> Supplied records
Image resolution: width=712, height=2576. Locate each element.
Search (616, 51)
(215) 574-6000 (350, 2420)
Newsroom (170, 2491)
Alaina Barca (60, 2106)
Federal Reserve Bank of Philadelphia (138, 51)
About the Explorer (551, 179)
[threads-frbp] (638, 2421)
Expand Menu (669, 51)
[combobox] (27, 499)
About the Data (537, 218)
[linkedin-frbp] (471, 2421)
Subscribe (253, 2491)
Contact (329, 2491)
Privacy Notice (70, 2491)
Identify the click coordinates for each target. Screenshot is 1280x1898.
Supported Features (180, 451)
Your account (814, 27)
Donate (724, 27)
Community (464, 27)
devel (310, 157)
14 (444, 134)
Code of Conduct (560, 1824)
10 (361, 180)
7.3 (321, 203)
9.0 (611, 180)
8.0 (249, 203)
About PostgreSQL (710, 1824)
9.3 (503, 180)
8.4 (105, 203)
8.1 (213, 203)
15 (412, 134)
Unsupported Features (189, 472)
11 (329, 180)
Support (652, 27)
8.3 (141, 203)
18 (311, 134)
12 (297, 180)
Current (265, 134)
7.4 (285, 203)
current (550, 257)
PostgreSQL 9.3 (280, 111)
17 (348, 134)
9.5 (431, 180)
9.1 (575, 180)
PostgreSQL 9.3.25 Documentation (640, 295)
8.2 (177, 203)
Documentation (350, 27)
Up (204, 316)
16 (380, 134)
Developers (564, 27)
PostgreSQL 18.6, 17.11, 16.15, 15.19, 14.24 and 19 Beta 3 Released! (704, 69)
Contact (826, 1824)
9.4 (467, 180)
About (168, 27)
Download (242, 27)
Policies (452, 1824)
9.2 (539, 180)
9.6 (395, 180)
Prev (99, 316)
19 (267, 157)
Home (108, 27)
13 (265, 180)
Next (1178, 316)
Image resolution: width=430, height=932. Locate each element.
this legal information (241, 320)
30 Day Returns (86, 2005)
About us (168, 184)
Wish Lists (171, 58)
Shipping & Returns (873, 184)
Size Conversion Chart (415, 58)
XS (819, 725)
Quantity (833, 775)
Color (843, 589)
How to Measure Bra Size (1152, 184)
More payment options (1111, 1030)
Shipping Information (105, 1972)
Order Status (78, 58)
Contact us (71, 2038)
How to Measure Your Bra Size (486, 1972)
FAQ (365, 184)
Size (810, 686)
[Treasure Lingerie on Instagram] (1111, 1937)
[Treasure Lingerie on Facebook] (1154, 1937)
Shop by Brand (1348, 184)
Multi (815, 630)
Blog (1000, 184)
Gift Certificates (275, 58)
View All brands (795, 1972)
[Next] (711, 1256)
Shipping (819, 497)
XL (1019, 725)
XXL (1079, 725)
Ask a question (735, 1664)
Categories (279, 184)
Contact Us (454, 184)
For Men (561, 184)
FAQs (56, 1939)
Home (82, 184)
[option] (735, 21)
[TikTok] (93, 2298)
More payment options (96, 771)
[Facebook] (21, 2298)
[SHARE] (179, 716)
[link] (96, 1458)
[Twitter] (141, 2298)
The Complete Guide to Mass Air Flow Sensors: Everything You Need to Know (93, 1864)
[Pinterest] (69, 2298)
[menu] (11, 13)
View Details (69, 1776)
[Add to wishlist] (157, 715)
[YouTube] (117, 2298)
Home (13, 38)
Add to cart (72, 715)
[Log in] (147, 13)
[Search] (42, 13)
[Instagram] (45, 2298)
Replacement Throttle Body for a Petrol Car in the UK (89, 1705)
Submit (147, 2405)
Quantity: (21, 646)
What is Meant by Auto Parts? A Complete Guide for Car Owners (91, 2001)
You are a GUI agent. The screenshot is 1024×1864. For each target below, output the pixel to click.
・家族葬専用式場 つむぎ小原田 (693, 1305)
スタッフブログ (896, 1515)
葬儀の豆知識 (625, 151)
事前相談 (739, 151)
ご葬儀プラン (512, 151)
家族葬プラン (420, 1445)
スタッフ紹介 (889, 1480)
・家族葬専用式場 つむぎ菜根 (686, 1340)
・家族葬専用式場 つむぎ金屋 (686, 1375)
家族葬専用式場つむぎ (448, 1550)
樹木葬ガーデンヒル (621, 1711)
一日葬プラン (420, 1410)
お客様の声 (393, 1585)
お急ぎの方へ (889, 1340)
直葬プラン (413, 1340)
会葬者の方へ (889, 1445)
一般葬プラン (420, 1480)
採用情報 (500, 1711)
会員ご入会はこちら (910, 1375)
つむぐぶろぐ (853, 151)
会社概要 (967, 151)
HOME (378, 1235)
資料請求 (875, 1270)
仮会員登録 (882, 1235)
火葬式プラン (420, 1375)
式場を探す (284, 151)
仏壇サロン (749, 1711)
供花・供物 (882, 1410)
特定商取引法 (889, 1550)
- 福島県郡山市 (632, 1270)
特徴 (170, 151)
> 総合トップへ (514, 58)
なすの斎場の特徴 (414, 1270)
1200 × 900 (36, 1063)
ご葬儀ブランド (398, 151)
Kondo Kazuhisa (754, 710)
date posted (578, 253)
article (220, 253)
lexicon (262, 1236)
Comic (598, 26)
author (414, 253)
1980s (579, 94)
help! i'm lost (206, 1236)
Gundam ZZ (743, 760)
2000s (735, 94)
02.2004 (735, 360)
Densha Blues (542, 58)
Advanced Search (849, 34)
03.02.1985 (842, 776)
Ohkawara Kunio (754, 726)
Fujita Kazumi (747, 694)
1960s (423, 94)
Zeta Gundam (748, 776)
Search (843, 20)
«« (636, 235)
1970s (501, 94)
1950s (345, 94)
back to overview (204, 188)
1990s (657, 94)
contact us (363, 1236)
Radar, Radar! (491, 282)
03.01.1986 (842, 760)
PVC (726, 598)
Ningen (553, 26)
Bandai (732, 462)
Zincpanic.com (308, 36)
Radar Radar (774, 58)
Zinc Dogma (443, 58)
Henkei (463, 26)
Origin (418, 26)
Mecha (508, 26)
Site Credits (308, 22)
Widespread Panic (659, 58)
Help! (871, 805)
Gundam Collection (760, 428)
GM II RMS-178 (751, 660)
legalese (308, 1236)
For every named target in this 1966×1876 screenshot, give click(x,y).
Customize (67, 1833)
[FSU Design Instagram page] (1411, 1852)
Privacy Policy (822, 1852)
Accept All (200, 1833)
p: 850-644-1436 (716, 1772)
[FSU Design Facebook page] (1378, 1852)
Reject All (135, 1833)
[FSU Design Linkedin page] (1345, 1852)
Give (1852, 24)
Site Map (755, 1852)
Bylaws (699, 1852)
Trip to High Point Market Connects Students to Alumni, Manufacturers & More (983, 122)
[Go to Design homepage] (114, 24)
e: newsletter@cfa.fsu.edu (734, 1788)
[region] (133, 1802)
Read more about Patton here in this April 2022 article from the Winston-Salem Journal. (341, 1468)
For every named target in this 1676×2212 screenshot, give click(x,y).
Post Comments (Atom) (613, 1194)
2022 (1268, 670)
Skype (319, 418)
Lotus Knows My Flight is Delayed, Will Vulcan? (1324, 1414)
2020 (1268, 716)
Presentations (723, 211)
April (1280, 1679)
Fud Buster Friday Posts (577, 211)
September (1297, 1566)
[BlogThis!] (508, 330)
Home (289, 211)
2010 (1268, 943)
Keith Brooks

> Your instructions
Go through the listing and copy each line exactly.

> Result of this exercise
Image resolution: width=712, height=2576. Locate each element.
Search (616, 51)
(215) 574-6000 (350, 2420)
Newsroom (170, 2491)
Alaina Barca (60, 2106)
Federal Reserve Bank of Philadelphia (138, 51)
About the Explorer (551, 179)
[threads-frbp] (638, 2421)
Expand Menu (669, 51)
[combobox] (27, 499)
About the Data (537, 218)
[linkedin-frbp] (471, 2421)
Subscribe (253, 2491)
Contact (329, 2491)
Privacy Notice (70, 2491)
Identify the click coordinates for each target. Screenshot is 1280x1898.
Supported Features (180, 451)
Your account (814, 27)
Donate (724, 27)
Community (464, 27)
devel (310, 157)
14 (444, 134)
Code of Conduct (560, 1824)
10 (361, 180)
7.3 (321, 203)
9.0 (611, 180)
8.0 (249, 203)
About PostgreSQL (710, 1824)
9.3 (503, 180)
8.4 (105, 203)
8.1 (213, 203)
15 (412, 134)
Unsupported Features (189, 472)
11 (329, 180)
Support (652, 27)
8.3 (141, 203)
18 (311, 134)
12 (297, 180)
Current (265, 134)
7.4 (285, 203)
current (550, 257)
PostgreSQL 9.3 (280, 111)
17 (348, 134)
9.5 (431, 180)
9.1 (575, 180)
PostgreSQL 9.3.25 Documentation (640, 295)
8.2 (177, 203)
Documentation (350, 27)
Up (204, 316)
16 (380, 134)
Developers (564, 27)
PostgreSQL 18.6, 17.11, 16.15, 15.19, 14.24 and 19 Beta 3 Released! (704, 69)
Contact (826, 1824)
9.4 (467, 180)
About (168, 27)
Download (242, 27)
Policies (452, 1824)
9.2 (539, 180)
9.6 (395, 180)
Prev (99, 316)
19 (267, 157)
Home (108, 27)
13 (265, 180)
Next (1178, 316)
Image resolution: width=430, height=932. Locate each element.
this legal information (241, 320)
30 Day Returns (86, 2005)
About us (168, 184)
Wish Lists (171, 58)
Shipping & Returns (873, 184)
Size Conversion Chart (415, 58)
XS (819, 725)
Quantity (833, 775)
Color (843, 589)
How to Measure Bra Size (1152, 184)
More payment options (1111, 1030)
Shipping Information (105, 1972)
Order Status (78, 58)
Contact us (71, 2038)
How to Measure Your Bra Size (486, 1972)
FAQ (365, 184)
Size (810, 686)
[Treasure Lingerie on Instagram] (1111, 1937)
[Treasure Lingerie on Facebook] (1154, 1937)
Shop by Brand (1348, 184)
Multi (815, 630)
Blog (1000, 184)
Gift Certificates (275, 58)
View All brands (795, 1972)
[Next] (711, 1256)
Shipping (819, 497)
XL (1019, 725)
XXL (1079, 725)
Ask a question (735, 1664)
Categories (279, 184)
Contact Us (454, 184)
For Men (561, 184)
FAQs (56, 1939)
Home (82, 184)
[option] (735, 21)
[TikTok] (93, 2298)
More payment options (96, 771)
[Facebook] (21, 2298)
[SHARE] (179, 716)
[link] (96, 1458)
[Twitter] (141, 2298)
The Complete Guide to Mass Air Flow Sensors: Everything You Need to Know (93, 1864)
[Pinterest] (69, 2298)
[menu] (11, 13)
View Details (69, 1776)
[Add to wishlist] (157, 715)
[YouTube] (117, 2298)
Home (13, 38)
Add to cart (72, 715)
[Log in] (147, 13)
[Search] (42, 13)
[Instagram] (45, 2298)
Replacement Throttle Body for a Petrol Car in the UK (89, 1705)
Submit (147, 2405)
Quantity: (21, 646)
What is Meant by Auto Parts? A Complete Guide for Car Owners (91, 2001)
You are a GUI agent. The screenshot is 1024×1864. For each target below, output the pixel to click.
・家族葬専用式場 つむぎ小原田 (693, 1305)
スタッフブログ (896, 1515)
葬儀の豆知識 (625, 151)
事前相談 (739, 151)
ご葬儀プラン (512, 151)
家族葬プラン (420, 1445)
スタッフ紹介 (889, 1480)
・家族葬専用式場 つむぎ菜根 (686, 1340)
・家族葬専用式場 つむぎ金屋 (686, 1375)
家族葬専用式場つむぎ (448, 1550)
樹木葬ガーデンヒル (621, 1711)
一日葬プラン (420, 1410)
お客様の声 (393, 1585)
お急ぎの方へ (889, 1340)
直葬プラン (413, 1340)
会葬者の方へ (889, 1445)
一般葬プラン (420, 1480)
採用情報 (500, 1711)
会員ご入会はこちら (910, 1375)
つむぐぶろぐ (853, 151)
会社概要 (967, 151)
HOME (378, 1235)
資料請求 (875, 1270)
仮会員登録 (882, 1235)
火葬式プラン (420, 1375)
式場を探す (284, 151)
仏壇サロン (749, 1711)
供花・供物 (882, 1410)
特定商取引法 (889, 1550)
- 福島県郡山市 (632, 1270)
特徴 (170, 151)
> 総合トップへ (514, 58)
なすの斎場の特徴 (414, 1270)
1200 × 900 (36, 1063)
ご葬儀ブランド (398, 151)
Kondo Kazuhisa (754, 710)
date posted (578, 253)
article (220, 253)
lexicon (262, 1236)
Comic (598, 26)
author (414, 253)
1980s (579, 94)
help! i'm lost (206, 1236)
Gundam ZZ (743, 760)
2000s (735, 94)
02.2004 (735, 360)
Densha Blues (542, 58)
Advanced Search (849, 34)
03.02.1985 (842, 776)
Ohkawara Kunio (754, 726)
Fujita Kazumi (747, 694)
1960s (423, 94)
Zeta Gundam (748, 776)
Search (843, 20)
«« (636, 235)
1970s (501, 94)
1950s (345, 94)
back to overview (204, 188)
1990s (657, 94)
contact us (363, 1236)
Radar, Radar! (491, 282)
03.01.1986 (842, 760)
PVC (726, 598)
Ningen (553, 26)
Bandai (732, 462)
Zincpanic.com (308, 36)
Radar Radar (774, 58)
Zinc Dogma (443, 58)
Henkei (463, 26)
Origin (418, 26)
Mecha (508, 26)
Site Credits (308, 22)
Widespread Panic (659, 58)
Help! (871, 805)
Gundam Collection (760, 428)
GM II RMS-178 (751, 660)
legalese (308, 1236)
For every named target in this 1966×1876 screenshot, give click(x,y).
Customize (67, 1833)
[FSU Design Instagram page] (1411, 1852)
Privacy Policy (822, 1852)
Accept All (200, 1833)
p: 850-644-1436 (716, 1772)
[FSU Design Facebook page] (1378, 1852)
Reject All (135, 1833)
[FSU Design Linkedin page] (1345, 1852)
Give (1852, 24)
Site Map (755, 1852)
Bylaws (699, 1852)
Trip to High Point Market Connects Students to Alumni, Manufacturers & More (983, 122)
[Go to Design homepage] (114, 24)
e: newsletter@cfa.fsu.edu (734, 1788)
[region] (133, 1802)
Read more about Patton here in this April 2022 article from the Winston-Salem Journal. (341, 1468)
For every named target in this 1676×2212 screenshot, give click(x,y).
Post Comments (Atom) (613, 1194)
2022 (1268, 670)
Skype (319, 418)
Lotus Knows My Flight is Delayed, Will Vulcan? (1324, 1414)
2020 (1268, 716)
Presentations (723, 211)
April (1280, 1679)
Fud Buster Friday Posts (577, 211)
September (1297, 1566)
[BlogThis!] (508, 330)
Home (289, 211)
2010 (1268, 943)
Keith Brooks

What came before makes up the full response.